It should be apparent that the English language (and most other human languages) have a relatively low entropy due to the frequency of certain characters, e.g., the letters 'e' and 't'. Images have similar characteristics: the value of a given pixel is highly correlated to neighboring pixels. Both types of information (English text and images) can be readily compressed using algorithms such as ZIP, LZW, or JPEG. These algorithms "squeeze out" the redundancies in a message, making the compressed version much smaller, and consequently, much more random. (If a compressed message still had inherent order or redundancy, it could be further compressed. As you may know, compressing a file twice doesn't help to reduce the size.) Hence, compressing data or images increases the entropy. The increased entropy (which equates to increased randomness) makes the compressed data or image more difficult to decode. This is exactly what we're looking for in a good cipher.

Claude Shannon worked on classified projects during World War II, and realized that his work in communication theory was directly applicable to cryptology. He prepared a classified report (now declassified), Communication Theory of Secrecy Systems.

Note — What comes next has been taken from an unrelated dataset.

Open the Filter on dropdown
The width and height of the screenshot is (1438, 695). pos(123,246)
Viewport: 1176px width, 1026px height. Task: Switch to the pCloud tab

One of the basic concepts presented in this paper is that of a priori ("known beforehand") probability of possible message keys. Consider a simple English alphabet substitution code where there are 26! (4.03x1026) possible substitutions. Having a sample encrypted message, due to the frequency of various alphabet characters, can result in an a posteriori ("after the fact") probability that is near 1 (i.e., nearly a certainty) as to what key was used in the encryption.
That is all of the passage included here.